No entanto o rigor das regras não foi quebrado quando Lucília e a mãe saíram para o funeral do pai. Ao ultrapassarem os três dias a que tinham direito, no regresso esperava-as a cadeia e desta vez tanto uma como outra não foram poupadas de tal. 

Por volta de 1968, conta, começou a ser melhor, acabando por gostar de lá estar. Fez lá a escola e, ela e as outras meninas, faziam camas em troca de 50 escudos mensais. No entanto aos 16 anos já tinha uma grande reacção e muitas dores nas mãos. Estas começaram a ficar deformadas sendo difícil trabalhar.
Em 1970 conheceu o marido no Rovisco Pais. Também ele tivera a doença. Casaram-se em 1973 e viveram numa casinha dentro do complexo Rovisco Pais junto ao lago, até ao 25 de Abril. Nessa altura saíram e foram para a casa onde ainda se encontra hoje. O marido entretanto já partiu para a casa do Pai. 

Ao ser questionada sobre as suas maiores dificuldades actualmente, contando com 75 anos de vida, diz ser o facto de não ver e a dificuldade que tem com as mãos pois gostava de fazer as lides de casa sem ter necessidade de recorrer a ajudas.

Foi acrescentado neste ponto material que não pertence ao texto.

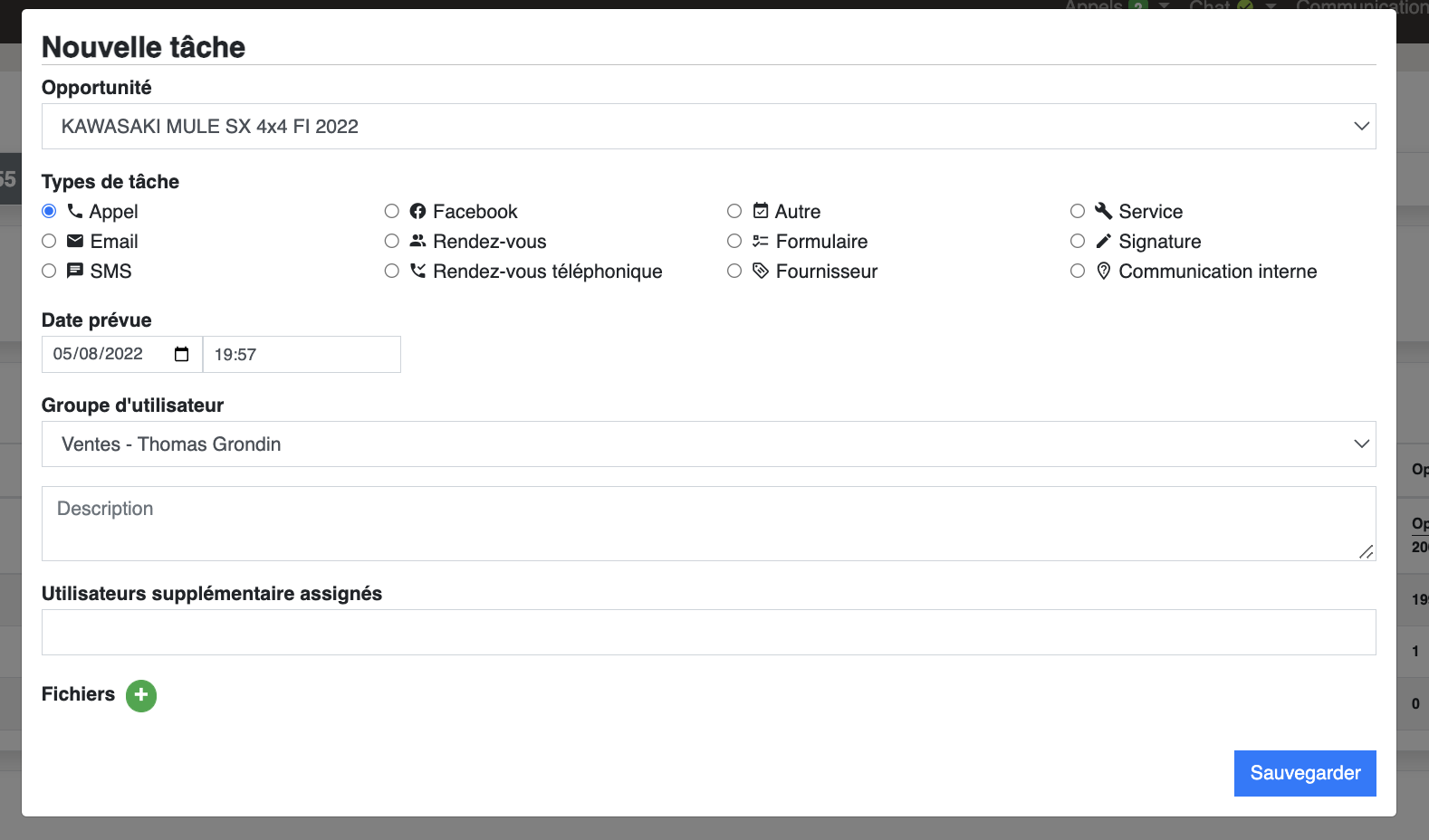Open the Groupe d'utilisateur dropdown
The image size is (1429, 840).
tap(709, 444)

Acarinhada por muitos na sua terra, D. Lucília recebeu uma homenagem da Câmara Municipal em 2007. Foi um reconhecimento da sua força e perseverança no Dia Internacional da Mulher. “… sou assim alegre porque ninguém tem culpa da minha tristeza/doença…” Conta-nos. Tem muitas pessoas amigas e não deixa de nomear as duas Manuela’s. “A Manuela é boa para mim… a comida da Manuela é melhor! É feitinha na hora!” Continuando a nomear vários nomes de pessoas amigas destaca o Pároco da terra, Padre André, de quem recebe muito apoio e a quem tem muito carinho e amizade; os vários colaboradores da APARF que a visitam regularmente, e a amiga de longa data, Dra. Sílvia Simão com quem fala periodicamente.

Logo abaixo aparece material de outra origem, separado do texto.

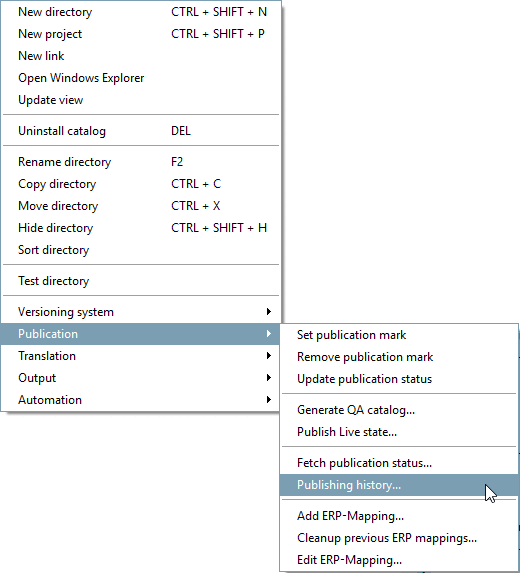Expand the Output submenu arrow
Screen dimensions: 520x573
pos(269,377)
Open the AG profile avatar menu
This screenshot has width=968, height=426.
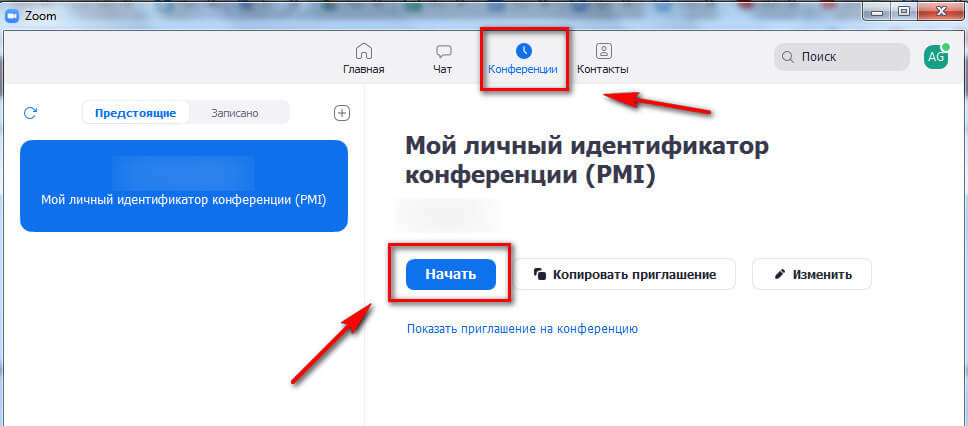click(936, 57)
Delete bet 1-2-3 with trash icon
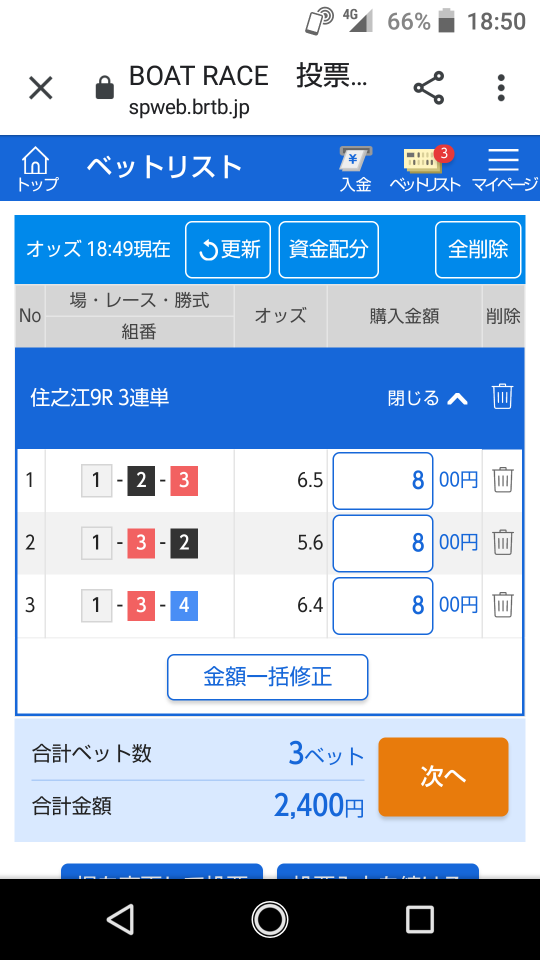540x960 pixels. (x=503, y=480)
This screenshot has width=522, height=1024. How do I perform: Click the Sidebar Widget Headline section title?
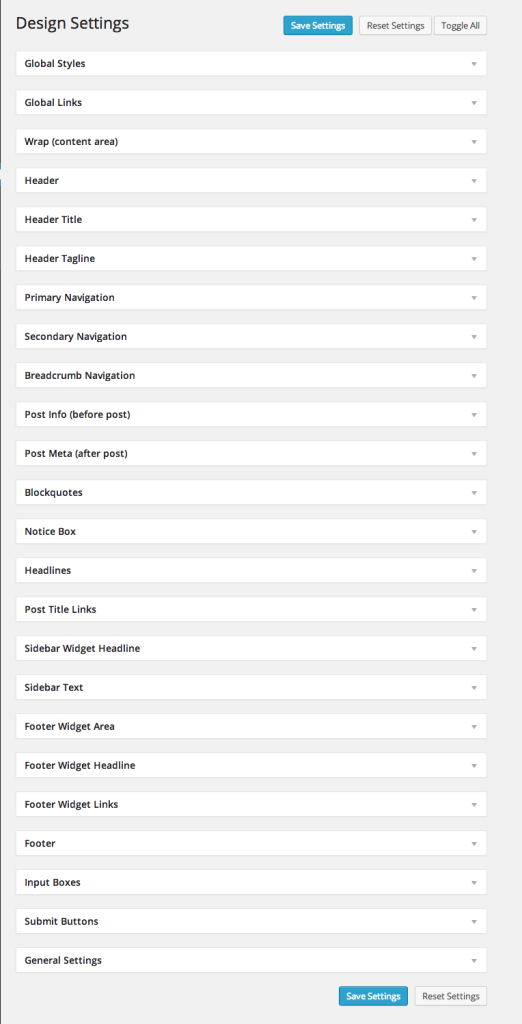82,648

Numa mensagem final para as pessoas que muito sofrem, transcrevemos as palavras sábias de quem já passou por muito na vida, mas mantém um coração repleto de esperança e alegria:

“Que tenham sempre muita paciência, muita calma. Com isso é que a gente consegue sobreviver porque eu desde os 3 anos que sofro. Não tenho uma perna, não vejo e continuo a ser sempre a mesma mulher. Não podemos ir abaixo. Só Deus é que sabe o que nos tem para dar, mais nada. E contar sempre com a fé do Senhor, que só Ele é que nos pode ajudar e dar a força que tenho. Tem sido Ele e as minhas amigas, todas! Tenho muitas… Eu também tenho muita dor, mas olha, ofereço-as a Deus e pela conversão dos pecadores… Eu nunca falo com maus modos a ninguém… porque as pessoas não têm culpa das doenças.”

Da nossa parte: Bem-haja D. Lucília!